### Extract provided:
_ _ _

Historical population
| Census | Pop. | Note | %± |
| 1910 | 1,430 |  | — |
| 1920 | 1,595 |  | 11.5% |
| 1930 | 2,660 |  | 66.8% |
| 1940 | 2,952 |  | 11.0% |
| 1950 | 3,189 |  | 8.0% |
| 1960 | 2,600 |  | −18.5% |
| 1970 | 1,940 |  | −25.4% |
| 1980 | 1,595 |  | −17.8% |
| 1990 | 1,410 |  | −11.6% |
| 2000 | 1,081 |  | −23.3% |
| 2010 | 984 |  | −9.0% |
| 2020 | 760 |  | −22.8% |
| 2025 (est.) | 702 | Decrease | −7.6% |
U.S. Decennial Census 1850–2010 2010-2020

===Racial and ethnic composition===

Terrell County, Texas – Racial and ethnic composition Note: the US Census treats Hispanic/Latino as an ethnic category. This table excludes Latinos from the racial categories and assigns them to a separate category. Hispanics/Latinos may be of any race.

_ _ _

### Requirement 1:
Duplicate part of the Terrell County population text word for word, starting at "Terrell County, Texas" and ending at "of any race.".
### Requirement 2:
Answer these from the Terrell County population text:
(a) What population did the 1950 census record?
(b) Which group does the US Census treat as an ethnic category?
(c) What is the estimated population for 2025?

(Saved data entries)

_ _ _

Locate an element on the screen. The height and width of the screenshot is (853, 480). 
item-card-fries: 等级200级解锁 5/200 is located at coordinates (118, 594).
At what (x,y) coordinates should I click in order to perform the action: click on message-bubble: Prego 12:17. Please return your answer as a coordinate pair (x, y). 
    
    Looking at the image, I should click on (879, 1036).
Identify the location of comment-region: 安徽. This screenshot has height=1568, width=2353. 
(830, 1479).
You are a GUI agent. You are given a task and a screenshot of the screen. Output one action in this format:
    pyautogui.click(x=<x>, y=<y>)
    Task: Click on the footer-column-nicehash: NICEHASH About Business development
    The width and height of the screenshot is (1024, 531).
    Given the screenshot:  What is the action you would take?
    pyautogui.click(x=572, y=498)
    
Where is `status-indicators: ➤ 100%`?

_ _ _

### Your solution 1:
Terrell County, Texas – Racial and ethnic composition Note: the US Census treats Hispanic/Latino as an ethnic category. This table excludes Latinos from the racial categories and assigns them to a separate category. Hispanics/Latinos may be of any race.

### Your solution 2:
(a) 3,189
(b) Hispanic/Latino
(c) 702